In altre parole, lo Stato crea una “criptomoneta” (la moneta legale rimane l’euro) emessa per finanziare una politica monetaria espansiva, a parità di moneta legale e senza che il deficit di bilancio vada a toccare la massa del debito pubblico redimibile. Criptomonete attualmente sono create solo da soggetti privati e non sono liberamente spendibili, ma hanno un campo d’impiego fissato dal soggetto che le crea e accettato da chi le utilizza. La criptomoneta creata dallo Stato potrebbe avere il vincolo dell’impiego limitato allo scambio di beni (merci e servizi) all’interno del Paese e il divieto dell’accesso ai mercati finanziari.

Sarebbe il modo per realizzare una politica fiscale espansiva senza creare né euro né debito pubblico redimibile e sottraendosi così alla morsa dei mercati finanziari internazionali. D’altra parte, perché ridurre la fattispecie della moneta ai soli debiti bancari (della Banca Centrale e delle banche ordinarie)?

Fattibile? Sì, lo dimostrano diversi casi nella storia.

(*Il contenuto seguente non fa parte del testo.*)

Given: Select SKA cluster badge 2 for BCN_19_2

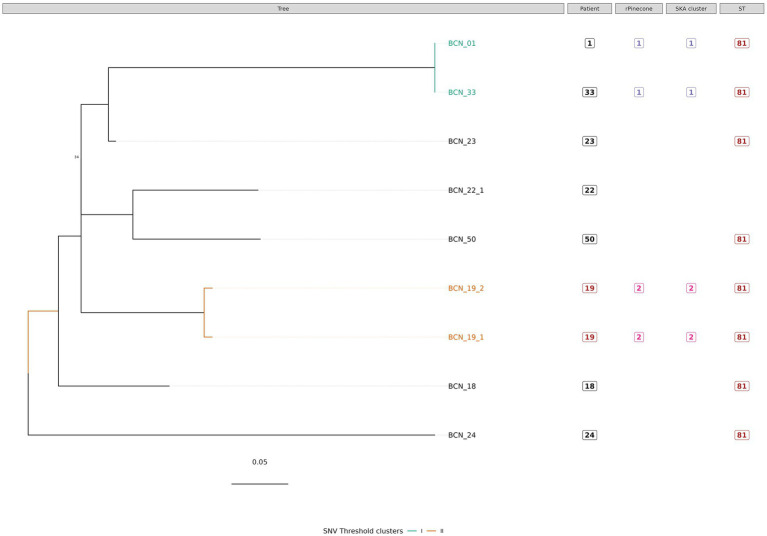Looking at the screenshot, I should 691,288.
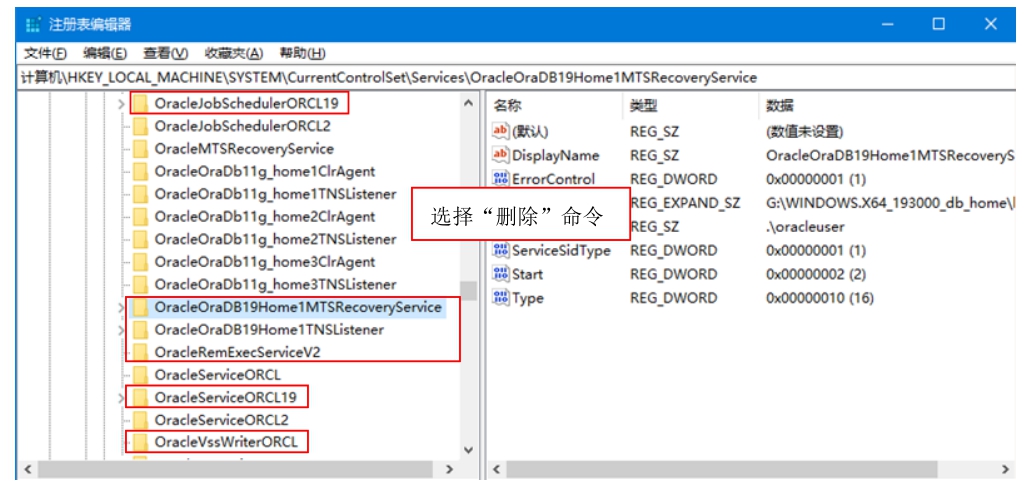Image resolution: width=1035 pixels, height=497 pixels.
Task: Click the string icon beside the (默认) value
Action: click(501, 131)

Il più rilevante, in epoca contemporanea, fu il Programma MEFO, creato da Hjalmar Schacht, Ministro dell’economia tedesco dal 1934 al 1937. Chi vendeva beni allo Stato tedesco non riceveva marchi, ma cambiali MEFO, che potevano circolare nell’economia ed essere scontate presso la Reichsbank, venendo a costituire uno strumento monetario  parallelo. In questo modo, la spesa pubblica potè svolgere un’azione espansionistica senza far aumentare la circolazione monetaria legale, bloccata dall’austerità deflattiva del Governo Bruning, dopo la forte inflazione vissuta nel corso della Repubblica di Weimar, figlia delle sanzioni punitive contenute nel Trattato di Versailles del 1919. Il Programma MEFO costituì lo strumento per la rinascita dell’economia tedesca nel primo periodo del Regime nazista; strumento di crescita dell’economia e dell’occupazione ma, ahimè, anche del riarmo dello Stato nazista.

Ovviamente occorre essere molto attenti a non fare della moneta di Stato uno strumento che crei inflazione dei prezzi, come avvenne con gli assignat della Rivoluzione francese e con le monete inconvertibili dei paesi belligeranti nel corso della Prima e della Seconda Guerra Mondiale. Occorre che sia gestito per stimolare la domanda aggregata, evitando però, ovviamente, che essa sia spinta oltre il potenziale produttivo del sistema economico. Lord Keynes riconobbe a Schacht di aver creato un meccanismo che consisteva «nel risolvere il problema eliminando l’uso di una moneta con valore internazionale e sostituendola con qualcosa che risultava un baratto fra diverse unità economiche. In tal modo, riuscì a tornare al carattere essenziale e allo scopo originario del commercio, sopprimendo l’apparato che avrebbe dovuto facilitarlo, ma che di fatto lo stava strangolando. Tale innovazione funzionò bene, straordinariamente bene».

Meccanismo pericoloso? Non di più dello strangolamento dell’economia da parte di un sistema che non permette a questa di uscire da uno stato di folle austerità, in un momento in cui l’economia soffre i una grande scarsità di domanda di beni prodotti rispetto alle risorse di lavoro e di capitale che ha a disposizione. Purché – vincolo che deve sempre esserci – i beni che vengono prodotti siano di elevata qualità personale e sociale.

È un meccanismo delicato, che occorre gestire molto accuratamente affinché non sfugga di mano. Che sia efficace dipende anche, in modo rilevante, dall’autorevolezza del Governo che lo mette in pratica; autorevolezza sia all’interno del Paese sia, ancor più oggigiorno, a livello europeo e mondiale.